8 de enero – Escudo

“Cuando los capitanes de los carros vieron a Josafat dijeron: Ciertamente este es el rey de Israel, y se volvieron contra él para atacarlo, pero el rey Josafat gritó. Al ver los capitanes de los carros que no era el rey de Israel, se apartaron de él.” 1º Reyes 22:32-33 (RVR)
Las batallas antiguas siempre fueron muy sangrientas. Tras cada batalla, la cantidad de muertos, heridos y mutilados era enorme. El profeta de Dios había anunciado que Acab, el rey de Israel, iba a morir en la batalla. Por eso fue disfrazado, para que nadie lo descubriera. Pero Josafat, el rey de Judá, fue a la batalla con su ropa real, en su carro y con su guardia personal.
En medio de la pelea, los capitanes enemigos lo vieron y lo confundieron con el rey de Israel. Por ese motivo, lo fueron a atacar. Casi pueden escucharse los gritos de los heridos y el ruido de los carros sobre la tierra. Josafat vio venir al enemigo y supo que estaba perdido. No había manera de escapar, era el final. Y gritó, quizá de miedo, quizá para darse valor, quizá para salir a atacar.
Pero, en ese momento sucedió un milagro. Alguien dijo: “éste no es el rey de Israel”, y en medio de la locura de la batalla, en medio de los gritos y las corridas, los carros dieron la vuelta y dejaron a Josafat solo, todavía temblando de emoción o de pavor, con la lanza en la mano. Vivo y solo.

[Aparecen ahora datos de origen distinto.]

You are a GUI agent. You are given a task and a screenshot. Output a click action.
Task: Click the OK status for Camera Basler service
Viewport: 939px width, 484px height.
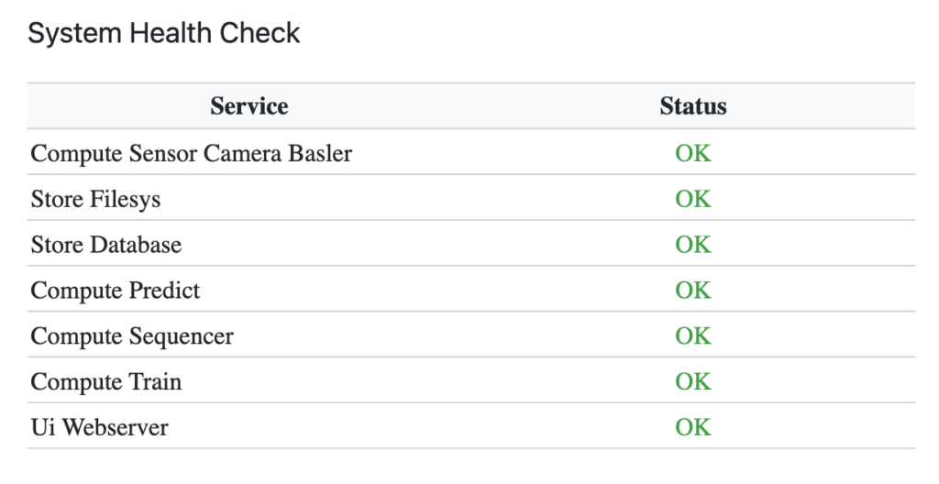click(x=692, y=153)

Hoy no estamos en guerra, pero igual experimentamos el cuidado de Dios. Cada día de nuestra vida tomamos el tren, volvemos de la facultad por la noche, salimos a pasear, y sólo en muy contadas ocasiones alguien nos roba. Como nunca nos pasa, suponemos que a pesar de la inseguridad que hay, a nosotros jamás nos va a tocar. Y si algo malo nos ha sucedido, es porque Dios lo permitió. Nada escapa de Su control.
Tenemos que reconocer que es por la gracia y el cuidado de Dios que estamos a salvo y seguros. Pensá por un minuto en todo el trayecto desde tu cama hasta el momento en que estás leyendo esto, y revisá de cuántas cosas te libró Dios.
El amor de Dios es infinito y nos alcanza. Él nos cuida con su mano poderosa. Él nos protege con su escudo de poder. Dios te cuida.
REFLEXIÓN — Dios es tu escudo seguro.